Begin at the line that holds "Switch to the Workspace Contacts tab" and copy each line exactly until the data below ends, including that last line but no pictures.

▶ _Data excerpts_
◇ ◇ ◇ ◇ ◇

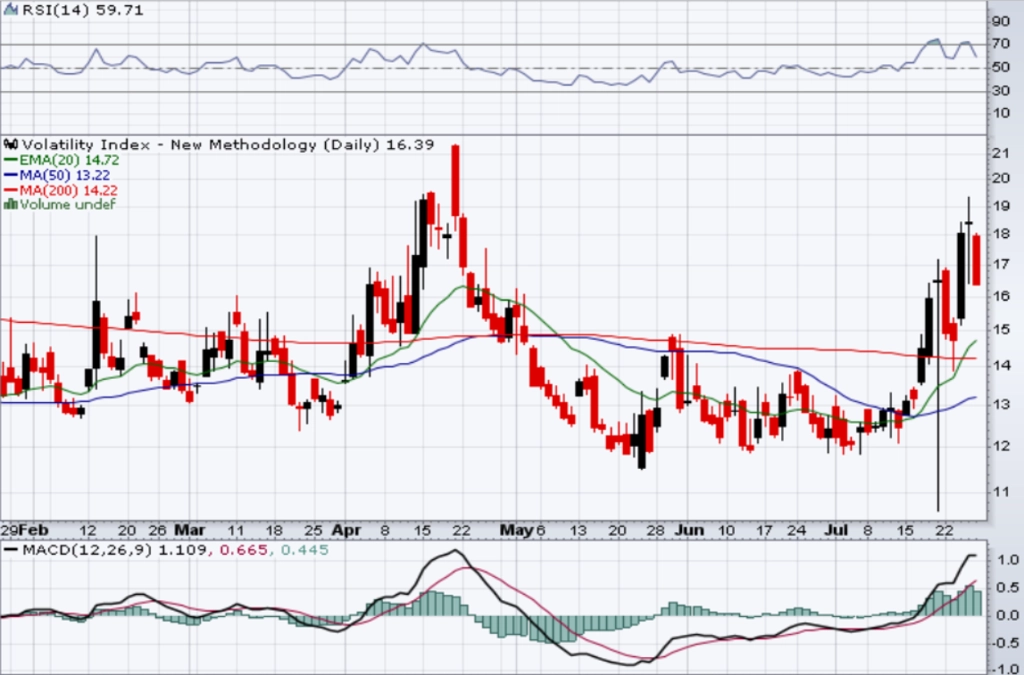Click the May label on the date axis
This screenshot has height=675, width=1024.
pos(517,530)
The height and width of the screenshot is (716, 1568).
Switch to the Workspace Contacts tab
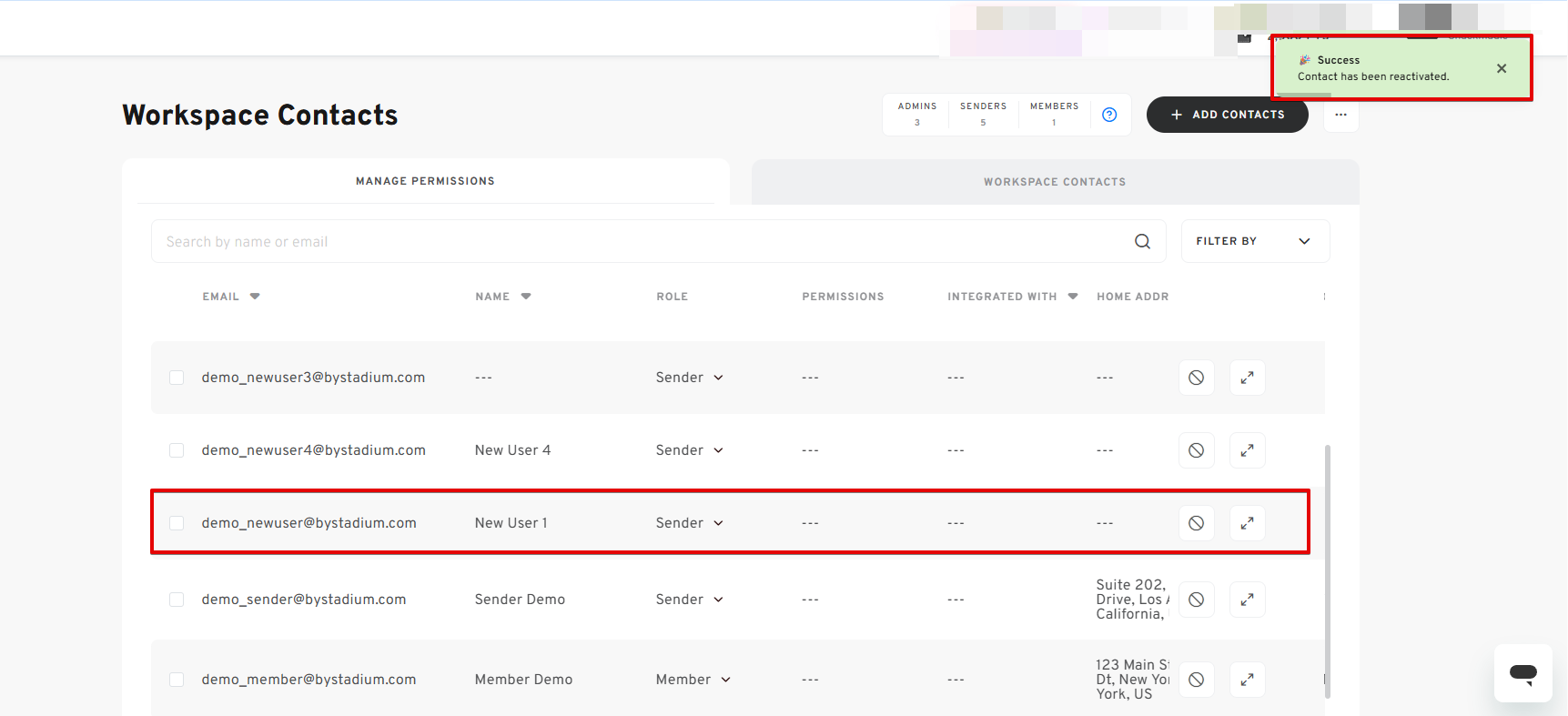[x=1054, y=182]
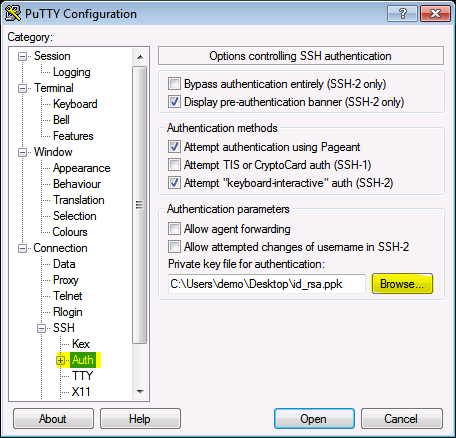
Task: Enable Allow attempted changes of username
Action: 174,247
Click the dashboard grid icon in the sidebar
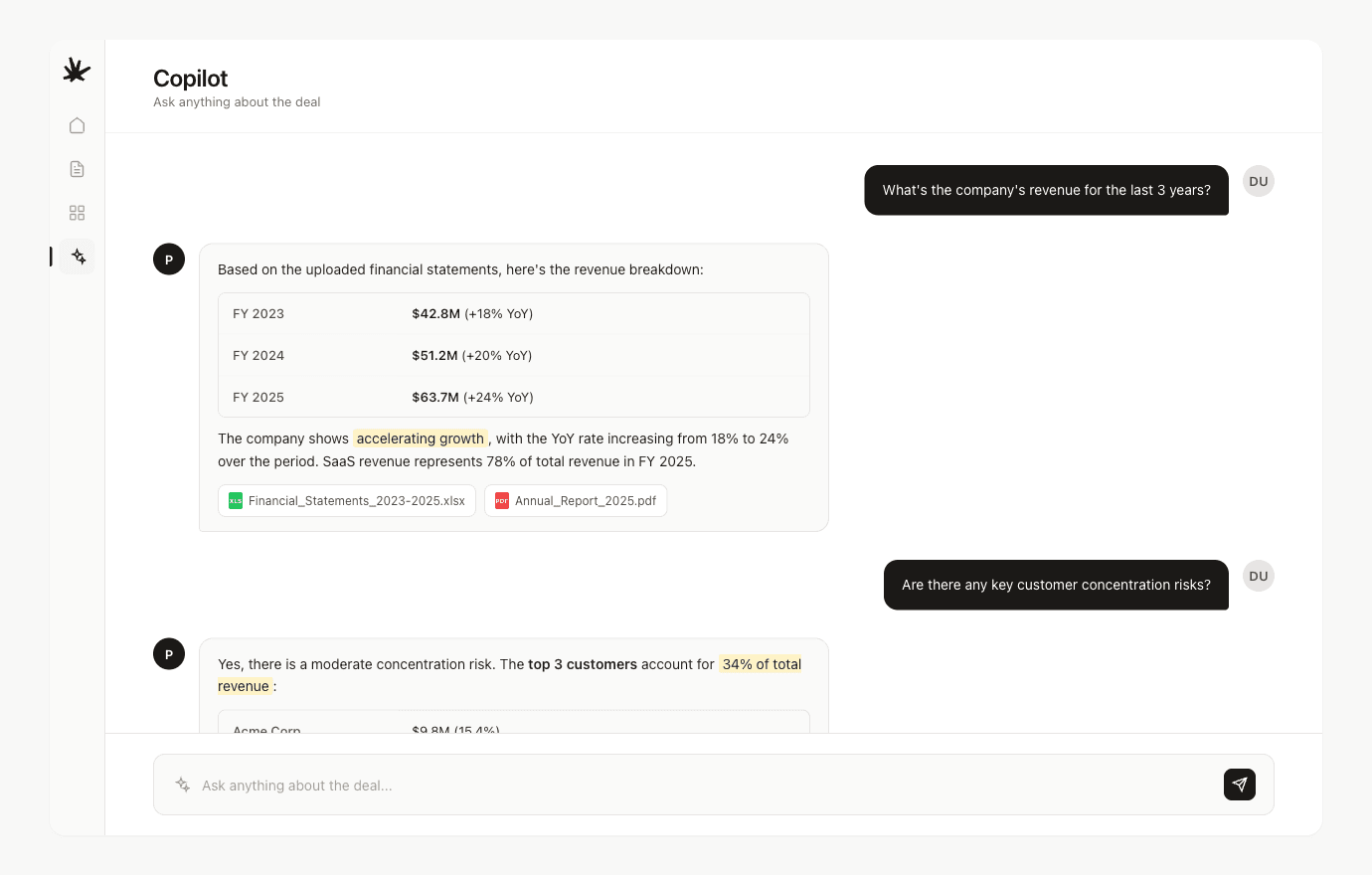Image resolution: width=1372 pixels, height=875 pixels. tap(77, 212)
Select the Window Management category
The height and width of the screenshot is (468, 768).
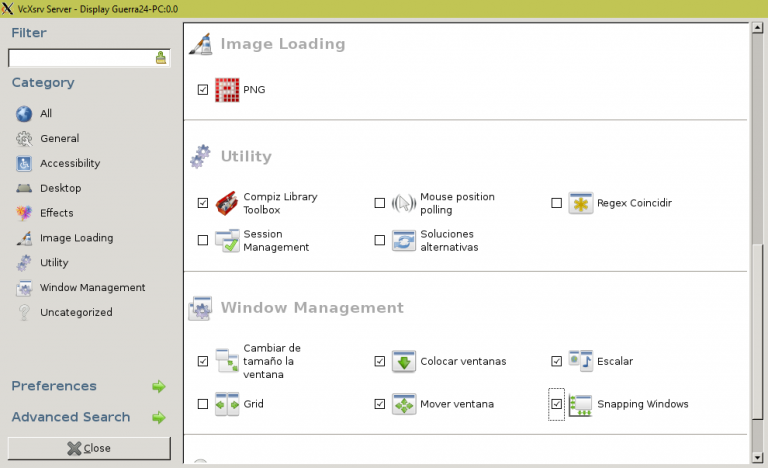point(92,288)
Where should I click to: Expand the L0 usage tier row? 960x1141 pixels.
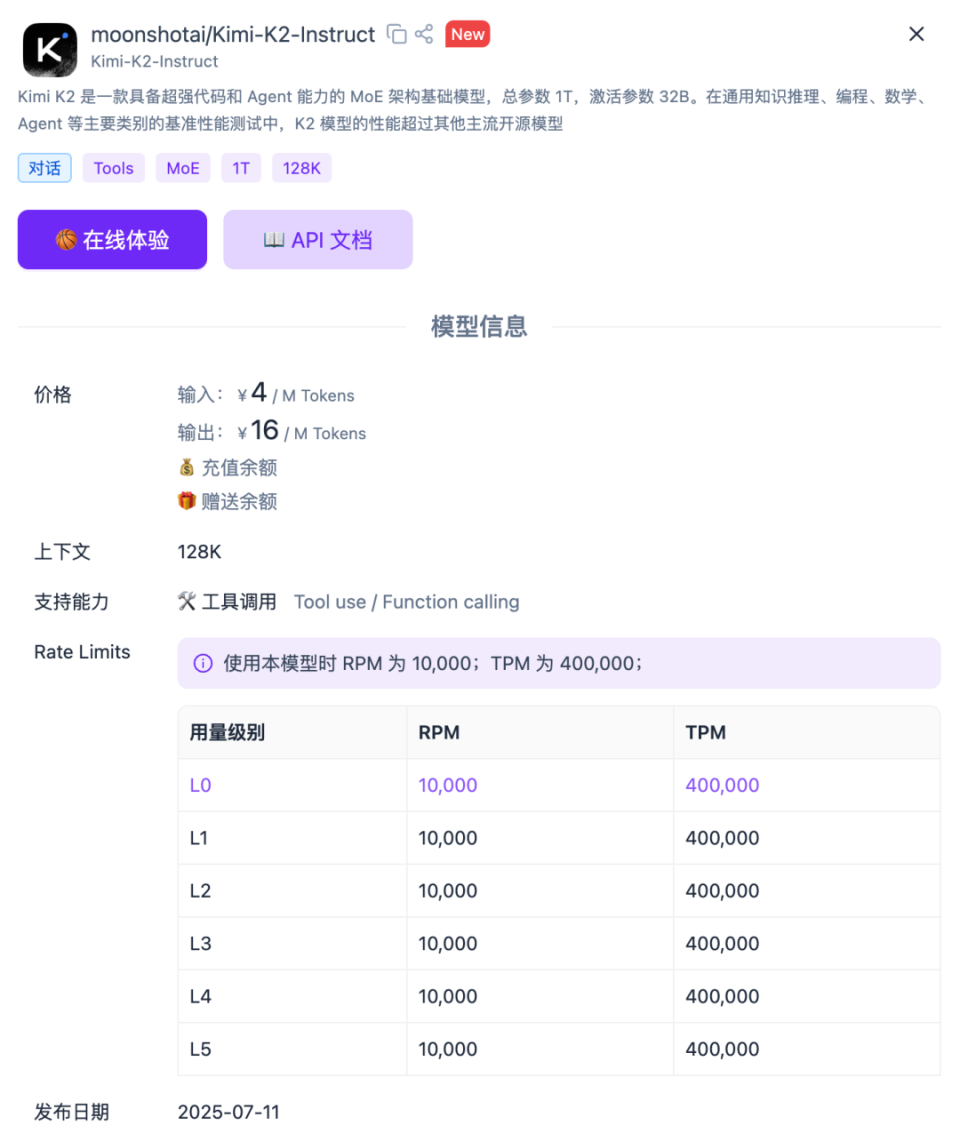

◇ ◇ ◇ ◇ ◇

▶ _Written answer_
Switch to the Workspace Contacts tab
[x=1054, y=182]
Task: Enable Allow attempted changes of username
Action: 174,247
Click the dashboard grid icon in the sidebar
Image resolution: width=1372 pixels, height=875 pixels. tap(77, 212)
Select the Window Management category
The height and width of the screenshot is (468, 768).
point(92,288)
Where should I click to: Expand the L0 usage tier row? 960x1141 pixels.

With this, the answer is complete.